They are trying to insure their company survival. Imagine if they didn't put money into R&D for a car and something happened where, for example, Google produced one or EVs really took off in a big way. Or self-driving cars became a reality.
They'd be sol.
So you'll see companies like apple, meta, etc try a lot of different things as they attempt to read the tea leaves. They are one big tech breakthrough away from being irrelevant.
I've been predicting for a while though that siri will be turned into an AI that runs locally using the metal cores.
I'm genuinely surprised they haven't dropped that on us and are focused on VR.
Especially after seeing the Rabbit R1, Google putting Tensor cores in the pixels, and hearing Apple preach about privacy.
That is a very astute observation stranger!
It has all the familiar symptoms of a big apple release in the works. Theyve been putting ML cores in chips for ages, all of their stuff now has them. They've been letting Siri languish for years. It's become a running joke about how bad it's been.
Remember when everyone was upset that they were letting the MacBook line languish and weren't "putting effort into it anymore/don't care about professionals"? Then they dropped the m series chip laptops, the Mac studio etc. and its balls fast with specialized Asics for video processing etc.
It feels like that pattern to me. Like that team is heads down and apples working on it. So they say very little about it in any of their briefings but the hardware is there ( which they also, weirdly haven't been advertising as much). Seriously those ML cores outperform an old 1080ti I have in a server by orders of magnitude.
it seems like it'd go right along with their "privacy" focused branding too. And now that these other companies are doing the very public beta testing apple can tune it.
Oh and they have all of these hooks available to iOS and Mac users(Mac specifically) with their apple script stuff. Imagine Siri being able to automate a task you do by just asking her?
Anyway, could be wrong but I'd be excited to see it happen.
Of course, this is a very accurate and a good point.
When we look at companies who are trying to actually innovate something new/cool and not just produce a product that serves a known or well defined problem, it does seem that they'll do a lot of hit and miss.
It's interesting to contrast that to a company like Microsoft, where they also need to meet their Invester focused/bottom line oriented mandatory growth requirements ( which I don't like the American corporate shift in this way), their way of doing so in the computing world was to buy up everything/one and take steps a lot of people considered anti-trust/monopoly moves.

*Dataset extract*

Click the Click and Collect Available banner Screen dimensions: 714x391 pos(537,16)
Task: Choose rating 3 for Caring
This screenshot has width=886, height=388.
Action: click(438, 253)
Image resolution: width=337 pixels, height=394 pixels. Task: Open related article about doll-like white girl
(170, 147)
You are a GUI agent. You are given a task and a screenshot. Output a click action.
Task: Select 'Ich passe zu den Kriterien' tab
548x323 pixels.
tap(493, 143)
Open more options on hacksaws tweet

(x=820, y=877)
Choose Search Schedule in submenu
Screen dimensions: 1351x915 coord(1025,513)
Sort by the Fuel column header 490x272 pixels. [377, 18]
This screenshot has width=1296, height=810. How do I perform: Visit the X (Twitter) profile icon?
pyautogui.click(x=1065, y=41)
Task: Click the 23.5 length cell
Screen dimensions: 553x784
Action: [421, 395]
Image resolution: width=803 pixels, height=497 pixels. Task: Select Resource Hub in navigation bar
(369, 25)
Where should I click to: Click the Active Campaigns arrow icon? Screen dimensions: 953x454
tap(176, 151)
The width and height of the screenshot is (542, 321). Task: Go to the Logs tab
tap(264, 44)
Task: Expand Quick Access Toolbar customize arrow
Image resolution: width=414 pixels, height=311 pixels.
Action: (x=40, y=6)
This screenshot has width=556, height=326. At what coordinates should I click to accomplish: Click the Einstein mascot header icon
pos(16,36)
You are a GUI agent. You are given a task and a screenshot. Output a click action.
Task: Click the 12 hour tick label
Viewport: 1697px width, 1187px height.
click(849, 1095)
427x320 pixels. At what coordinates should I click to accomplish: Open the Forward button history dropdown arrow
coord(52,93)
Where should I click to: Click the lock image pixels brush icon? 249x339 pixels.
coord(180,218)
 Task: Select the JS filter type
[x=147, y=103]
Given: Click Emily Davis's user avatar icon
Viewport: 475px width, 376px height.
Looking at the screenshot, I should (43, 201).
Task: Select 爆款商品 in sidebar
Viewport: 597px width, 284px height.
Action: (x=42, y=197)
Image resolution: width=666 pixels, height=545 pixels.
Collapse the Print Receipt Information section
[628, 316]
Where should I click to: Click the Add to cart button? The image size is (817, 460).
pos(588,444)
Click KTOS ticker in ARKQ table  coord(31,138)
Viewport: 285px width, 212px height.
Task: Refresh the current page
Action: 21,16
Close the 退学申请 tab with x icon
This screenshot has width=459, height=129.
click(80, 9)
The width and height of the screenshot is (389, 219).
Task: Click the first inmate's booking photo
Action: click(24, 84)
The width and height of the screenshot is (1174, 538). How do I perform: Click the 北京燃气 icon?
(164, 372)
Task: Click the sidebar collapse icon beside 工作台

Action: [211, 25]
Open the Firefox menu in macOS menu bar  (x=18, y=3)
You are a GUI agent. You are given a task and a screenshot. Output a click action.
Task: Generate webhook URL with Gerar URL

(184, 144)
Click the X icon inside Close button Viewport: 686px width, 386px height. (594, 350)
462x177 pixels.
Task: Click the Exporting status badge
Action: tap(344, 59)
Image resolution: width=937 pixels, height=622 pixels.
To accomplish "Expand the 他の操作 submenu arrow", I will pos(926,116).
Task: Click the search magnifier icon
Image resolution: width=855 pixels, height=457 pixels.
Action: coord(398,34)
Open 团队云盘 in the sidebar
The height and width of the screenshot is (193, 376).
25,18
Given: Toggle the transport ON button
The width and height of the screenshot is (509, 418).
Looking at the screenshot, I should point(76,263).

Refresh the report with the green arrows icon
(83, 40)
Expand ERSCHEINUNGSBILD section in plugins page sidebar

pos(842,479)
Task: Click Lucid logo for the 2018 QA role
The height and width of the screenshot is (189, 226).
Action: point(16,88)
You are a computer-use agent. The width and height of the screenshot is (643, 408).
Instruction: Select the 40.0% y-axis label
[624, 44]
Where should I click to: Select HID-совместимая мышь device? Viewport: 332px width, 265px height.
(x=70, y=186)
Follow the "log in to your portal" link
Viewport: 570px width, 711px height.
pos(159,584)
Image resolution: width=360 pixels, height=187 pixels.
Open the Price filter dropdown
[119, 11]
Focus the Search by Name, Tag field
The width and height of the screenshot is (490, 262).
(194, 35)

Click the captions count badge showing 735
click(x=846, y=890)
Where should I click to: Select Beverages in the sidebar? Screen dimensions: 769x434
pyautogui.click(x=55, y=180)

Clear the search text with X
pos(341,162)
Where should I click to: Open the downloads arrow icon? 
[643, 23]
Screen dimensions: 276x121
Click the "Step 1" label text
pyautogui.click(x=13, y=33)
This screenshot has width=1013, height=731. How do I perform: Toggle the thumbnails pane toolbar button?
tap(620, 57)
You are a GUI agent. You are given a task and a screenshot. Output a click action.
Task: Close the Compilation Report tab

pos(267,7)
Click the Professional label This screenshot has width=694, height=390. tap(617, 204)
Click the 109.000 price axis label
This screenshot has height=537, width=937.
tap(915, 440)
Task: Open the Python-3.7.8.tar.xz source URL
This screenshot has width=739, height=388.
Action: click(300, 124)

*Problem requirements*
Repeat the part of the tech-company discussion above between "So you'll see" and "the metal cores.", inclusive, word for word.

*Expected answer*
So you'll see companies like apple, meta, etc try a lot of different things as they attempt to read the tea leaves. They are one big tech breakthrough away from being irrelevant.
I've been predicting for a while though that siri will be turned into an AI that runs locally using the metal cores.